• Document excerpt:
/---
Semiconductor Manufacturing Capacity
Because the number of stacked wafers produced is far smaller than the number of wafers started (wafers are stacked and combined), the final rules clarify that the capacity for semiconductor fabrication facilities for wafers designed for wafer-to-wafer bonding structure is measured in stacked wafers per year. The final rules also modified the definition to measure manufacturing capacity in wafers per year, instead of on a monthly basis.
Semiconductors Critical to National Security
Commerce declined to remove entirely FD-SOI (fully depleted silicon on insulator) semiconductors from the list of semiconductors critical to national security. However, Commerce made a narrow carveout, consistent with the definition of legacy semiconductors, and removed from the list those FD-SOI semiconductors that relate to semiconductor packaging operations with respect to semiconductors of a 28-nanometer generation or older.
Commerce clarified that semiconductors that are specially designed or processed to be resistant to radiation are considered semiconductors critical to national security.
Significant Transactions
The final rules removed the proposed definition of “significant transactions,” which was defined in the proposed rules as $100,000 in aggregate over the applicable term of the required agreement. In so doing, Commerce acknowledges that different thresholds for significant transactions may be appropriate for different applicants, and anticipates further guidance to be issued.
Significant Renovations
The final rules define “significant renovations” as building new cleanroom space, adding a production line, or other physical space to an existing facility that, in the aggregate during the applicable term of the required agreement, increases semiconductor manufacturing capacity by 10% or more.
Technology Licensing
The final rules clarify that (1) patents have been excluded from the scope of technology licensing under the Technology Clawback; (2) technology licensing for intellectual property licenses relating to the use of a product that is sold by a covered entity or a related entity is not prohibited; (3) outsourcing of manufacturing or packing of semiconductors is not prohibited; and (4) transactions conducted exclusively between employees of a covered entity or among entities that are related entities of the covered entity are not restricted.
The guardrails were deemed essential to implement before any application approvals or fund disbursements under the CHIPS Act. The final rules also made several noteworthy updates, revisions, and clarifications to the provisions.
Additional Conditions on Certain Joint Research or Technology Licensing
The Secretary may impose conditions on a covered entity to mitigate the risk of circumvention of the Technology Clawback. Such provisions would allow the Secretary to recover the entire federal financial award or impose lesser consequences, such as requiring a mitigation agreement, if any related entity engages in joint research or technology licensing that would violate the Technology Clawback if engaged in by the covered entity.
Requiring Notifications of Significant Transactions
Recipients of awards will be required to notify Commerce of any significant transaction involving expansion of facilities with a foreign country of concern and must provide information about the parties and transaction details. If Commerce determines that a transaction would violate the guardrails, mitigation measures may be implemented. As explained, Commerce anticipates issuing further guidance on the thresholds for significant transactions.
Permitting Expansion of Legacy Facilities in Foreign Countries of Concern
The final rules uphold that recipients planning to expand their legacy facilities must notify Commerce to confirm compliance with the guardrails. However, the final rules now permit a 5% increase in semiconductor manufacturing capacity for ordinary course investments and facility improvements for all existing facilities.
\---
• Aim A:
List every point the CHIPS Act rules summary says the final rules clarify under Technology Licensing.
• Aim B:
In the CHIPS Act rules summary, why is capacity for facilities making wafers for wafer-to-wafer bonding measured in stacked wafers per year?

• Provided records:
/---
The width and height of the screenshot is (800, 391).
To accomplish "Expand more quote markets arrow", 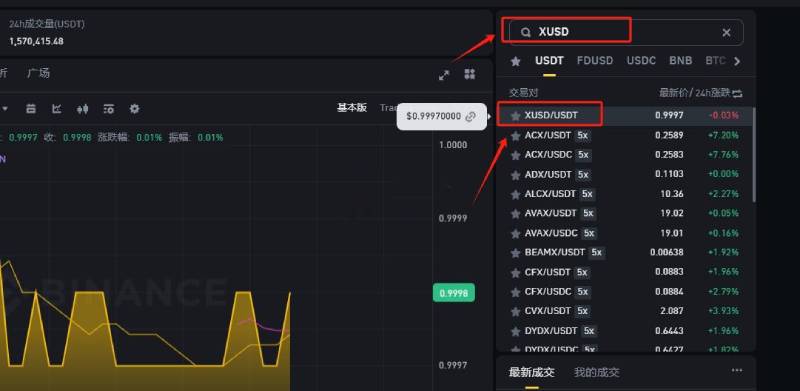I will click(x=737, y=61).
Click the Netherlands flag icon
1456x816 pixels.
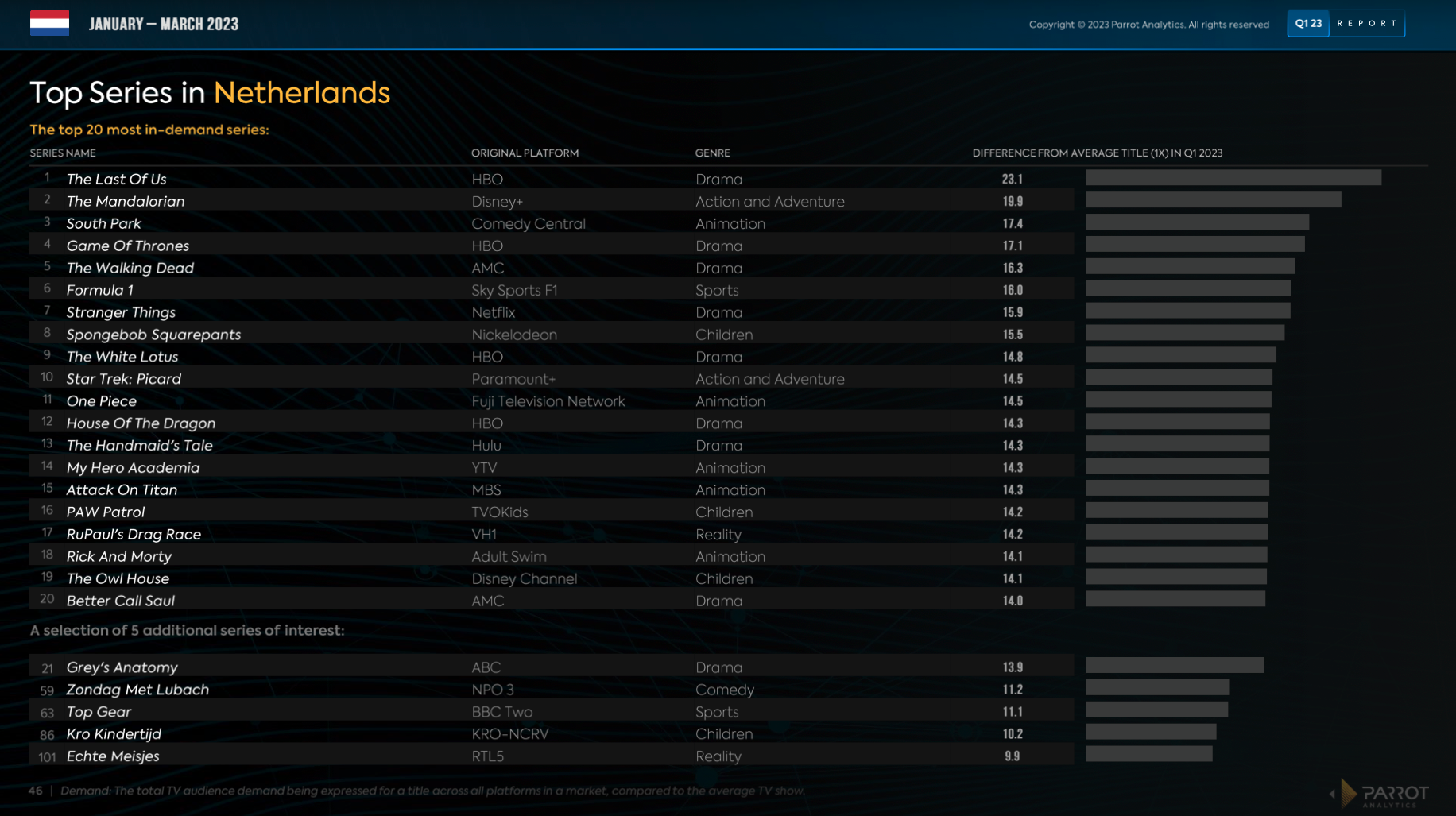49,23
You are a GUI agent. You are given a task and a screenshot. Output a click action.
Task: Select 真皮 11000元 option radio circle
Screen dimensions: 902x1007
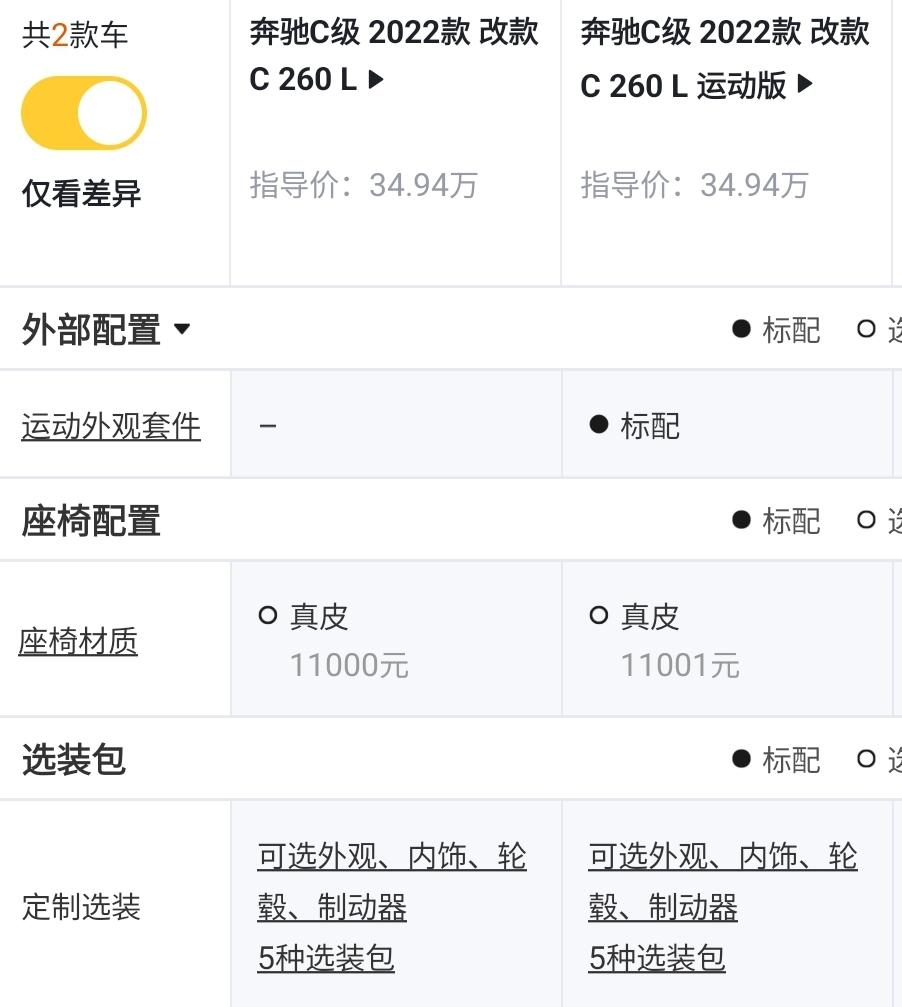pyautogui.click(x=268, y=616)
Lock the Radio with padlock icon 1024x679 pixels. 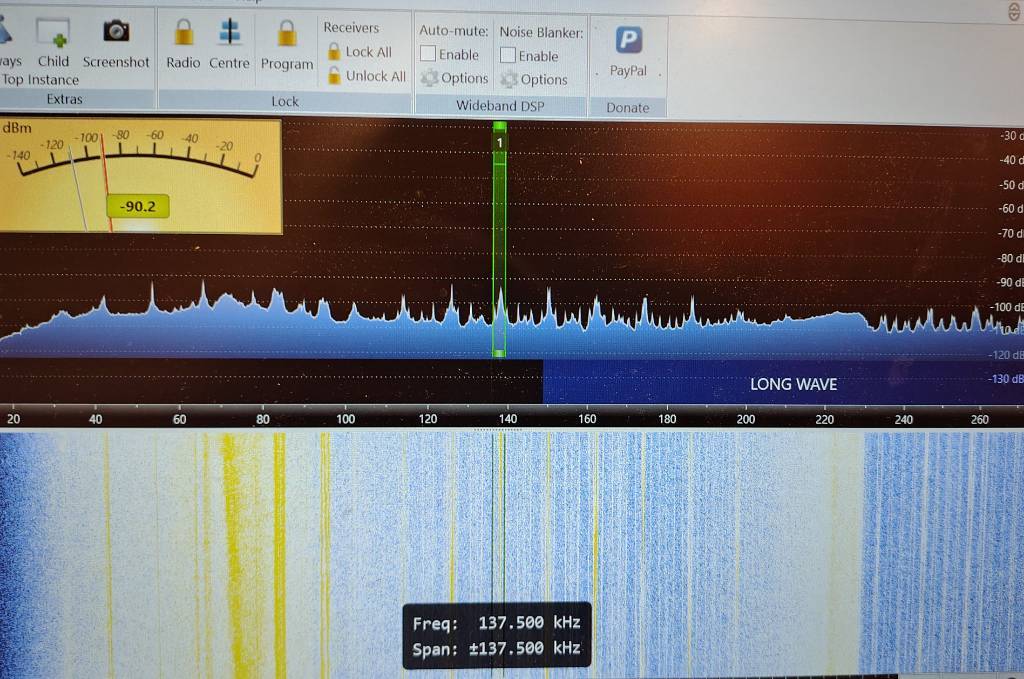tap(183, 34)

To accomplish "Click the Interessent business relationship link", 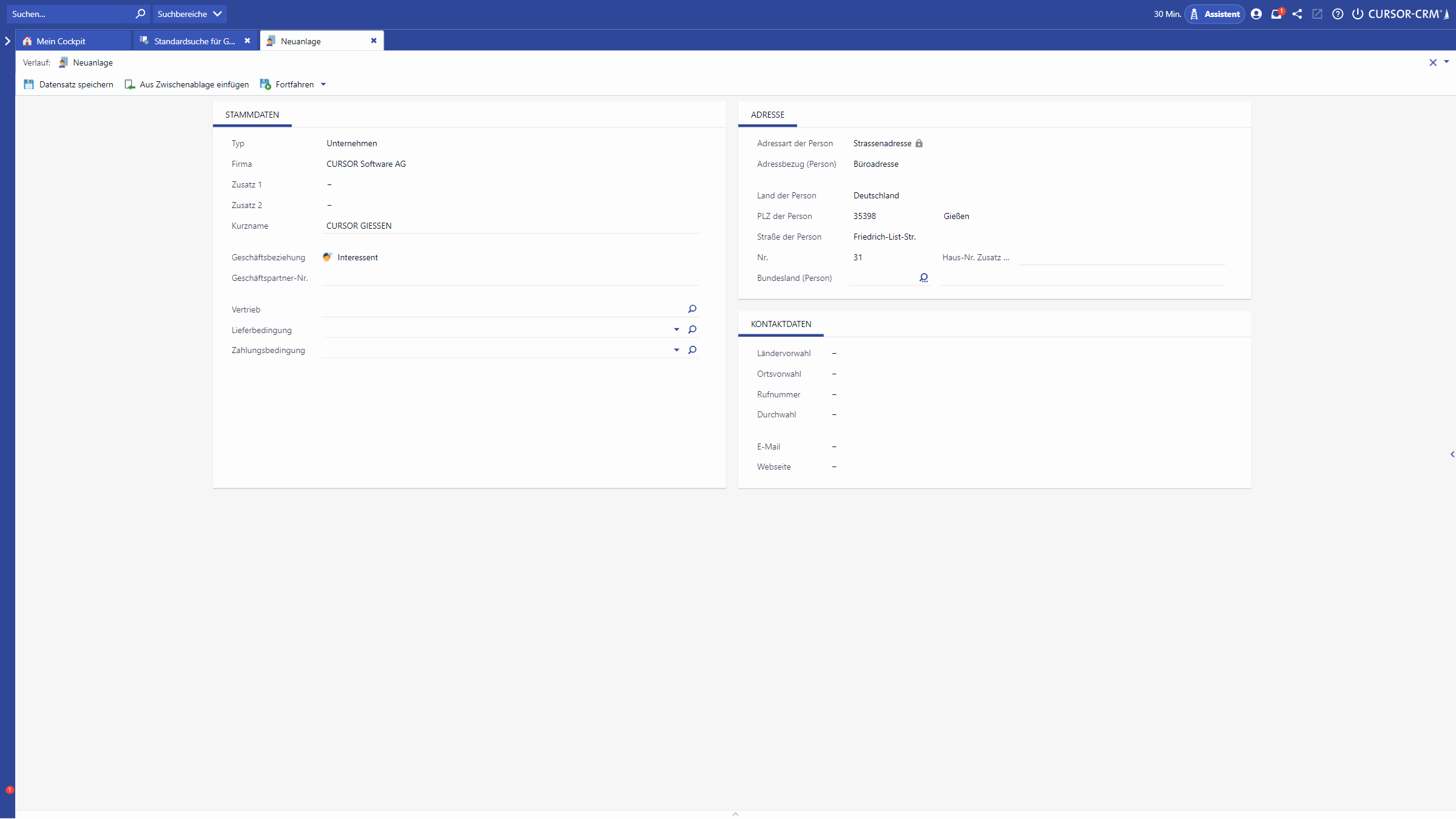I will (x=357, y=257).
\---
• Complete output A:
1. Patents are excluded from the scope of technology licensing under the Technology Clawback.
2. Technology licensing for intellectual property licenses relating to the use of a product sold by a covered entity or a related entity is not prohibited.
3. Outsourcing of manufacturing or packing of semiconductors is not prohibited.
4. Transactions conducted only between employees of a covered entity, or among entities that are related entities of the covered entity, are not restricted.

• Complete output B:
Wafers for this structure are stacked and combined. So the number of stacked wafers produced is far smaller than the number of wafers started, and the final rules count capacity in stacked wafers per year.